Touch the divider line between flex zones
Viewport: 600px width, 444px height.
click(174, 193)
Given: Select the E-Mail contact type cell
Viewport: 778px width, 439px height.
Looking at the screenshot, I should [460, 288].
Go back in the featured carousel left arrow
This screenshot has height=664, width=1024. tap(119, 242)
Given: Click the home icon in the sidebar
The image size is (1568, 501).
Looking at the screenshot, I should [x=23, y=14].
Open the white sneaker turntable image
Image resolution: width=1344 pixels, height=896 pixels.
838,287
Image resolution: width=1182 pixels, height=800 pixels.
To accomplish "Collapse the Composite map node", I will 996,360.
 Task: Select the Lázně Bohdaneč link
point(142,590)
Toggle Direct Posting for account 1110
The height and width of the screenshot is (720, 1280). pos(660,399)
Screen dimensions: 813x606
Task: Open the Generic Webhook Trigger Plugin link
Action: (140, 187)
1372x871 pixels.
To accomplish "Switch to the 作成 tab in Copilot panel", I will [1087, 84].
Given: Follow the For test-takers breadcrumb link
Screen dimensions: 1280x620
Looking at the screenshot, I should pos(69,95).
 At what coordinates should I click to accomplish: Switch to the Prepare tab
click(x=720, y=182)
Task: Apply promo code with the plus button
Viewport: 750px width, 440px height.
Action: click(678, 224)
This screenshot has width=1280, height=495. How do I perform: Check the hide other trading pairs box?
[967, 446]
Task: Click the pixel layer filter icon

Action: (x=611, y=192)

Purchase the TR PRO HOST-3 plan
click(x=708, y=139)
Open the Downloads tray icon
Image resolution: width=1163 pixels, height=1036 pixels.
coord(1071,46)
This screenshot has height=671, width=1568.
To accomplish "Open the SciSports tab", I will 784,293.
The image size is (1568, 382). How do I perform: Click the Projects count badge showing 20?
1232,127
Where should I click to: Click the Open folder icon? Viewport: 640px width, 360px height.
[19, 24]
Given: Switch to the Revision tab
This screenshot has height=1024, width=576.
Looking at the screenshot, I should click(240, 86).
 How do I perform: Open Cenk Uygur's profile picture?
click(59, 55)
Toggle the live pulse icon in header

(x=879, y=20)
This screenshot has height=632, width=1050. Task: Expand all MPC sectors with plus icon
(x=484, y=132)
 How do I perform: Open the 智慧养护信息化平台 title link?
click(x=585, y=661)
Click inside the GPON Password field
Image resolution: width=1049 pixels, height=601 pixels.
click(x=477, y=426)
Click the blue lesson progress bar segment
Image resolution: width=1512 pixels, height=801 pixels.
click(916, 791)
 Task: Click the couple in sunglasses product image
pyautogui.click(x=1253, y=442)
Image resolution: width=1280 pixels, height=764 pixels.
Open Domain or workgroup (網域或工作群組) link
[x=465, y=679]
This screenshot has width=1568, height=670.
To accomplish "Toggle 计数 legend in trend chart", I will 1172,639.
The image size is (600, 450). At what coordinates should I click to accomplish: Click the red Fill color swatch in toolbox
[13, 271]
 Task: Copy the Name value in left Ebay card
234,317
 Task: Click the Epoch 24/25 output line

### Exercise task:
Can you give back the stretch of lines from the line containing "Given: Switch to the Revision tab" through the line containing "[x=465, y=679]", updated so "Password" becomes "Passcode" and everything else stays unchanged?

### Task response:
Given: Switch to the Revision tab
This screenshot has height=1024, width=576.
Looking at the screenshot, I should click(240, 86).
 How do I perform: Open Cenk Uygur's profile picture?
click(59, 55)
Toggle the live pulse icon in header

(x=879, y=20)
This screenshot has height=632, width=1050. Task: Expand all MPC sectors with plus icon
(x=484, y=132)
 How do I perform: Open the 智慧养护信息化平台 title link?
click(x=585, y=661)
Click inside the GPON Passcode field
Image resolution: width=1049 pixels, height=601 pixels.
click(x=477, y=426)
Click the blue lesson progress bar segment
Image resolution: width=1512 pixels, height=801 pixels.
click(916, 791)
 Task: Click the couple in sunglasses product image
pyautogui.click(x=1253, y=442)
Image resolution: width=1280 pixels, height=764 pixels.
Open Domain or workgroup (網域或工作群組) link
[x=465, y=679]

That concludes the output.